Problem statement: Return each line of the records below in which the string "will" turns up.

Segment Start: Extracted records

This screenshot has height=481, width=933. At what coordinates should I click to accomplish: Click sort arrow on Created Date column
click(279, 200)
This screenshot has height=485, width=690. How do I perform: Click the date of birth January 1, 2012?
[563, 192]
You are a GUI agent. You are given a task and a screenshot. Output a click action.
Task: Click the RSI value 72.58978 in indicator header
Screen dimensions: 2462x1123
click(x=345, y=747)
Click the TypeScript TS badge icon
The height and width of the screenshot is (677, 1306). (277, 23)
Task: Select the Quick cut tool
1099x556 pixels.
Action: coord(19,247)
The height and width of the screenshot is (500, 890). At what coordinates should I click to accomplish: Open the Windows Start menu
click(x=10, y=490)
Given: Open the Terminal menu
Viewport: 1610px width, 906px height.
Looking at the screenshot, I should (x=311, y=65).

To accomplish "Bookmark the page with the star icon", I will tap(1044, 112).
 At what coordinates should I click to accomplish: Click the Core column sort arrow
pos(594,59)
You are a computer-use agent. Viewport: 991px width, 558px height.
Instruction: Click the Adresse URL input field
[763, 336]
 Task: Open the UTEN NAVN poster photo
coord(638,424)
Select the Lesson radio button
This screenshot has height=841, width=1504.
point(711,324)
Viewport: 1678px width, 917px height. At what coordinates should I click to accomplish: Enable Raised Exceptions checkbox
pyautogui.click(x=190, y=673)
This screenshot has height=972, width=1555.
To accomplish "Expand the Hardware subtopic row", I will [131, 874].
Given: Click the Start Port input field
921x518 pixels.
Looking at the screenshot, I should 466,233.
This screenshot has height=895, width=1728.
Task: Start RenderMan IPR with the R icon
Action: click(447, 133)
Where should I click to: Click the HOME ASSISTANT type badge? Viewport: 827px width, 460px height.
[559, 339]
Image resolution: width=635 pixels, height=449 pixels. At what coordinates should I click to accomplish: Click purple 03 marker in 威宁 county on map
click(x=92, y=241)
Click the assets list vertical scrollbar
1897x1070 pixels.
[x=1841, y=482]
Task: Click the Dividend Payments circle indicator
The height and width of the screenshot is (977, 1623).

Segment End: Extracted records

Result for this task:
To accomplish "Bookmark the page with the star icon", I will tap(1044, 112).
To accomplish "Expand the Hardware subtopic row", I will [131, 874].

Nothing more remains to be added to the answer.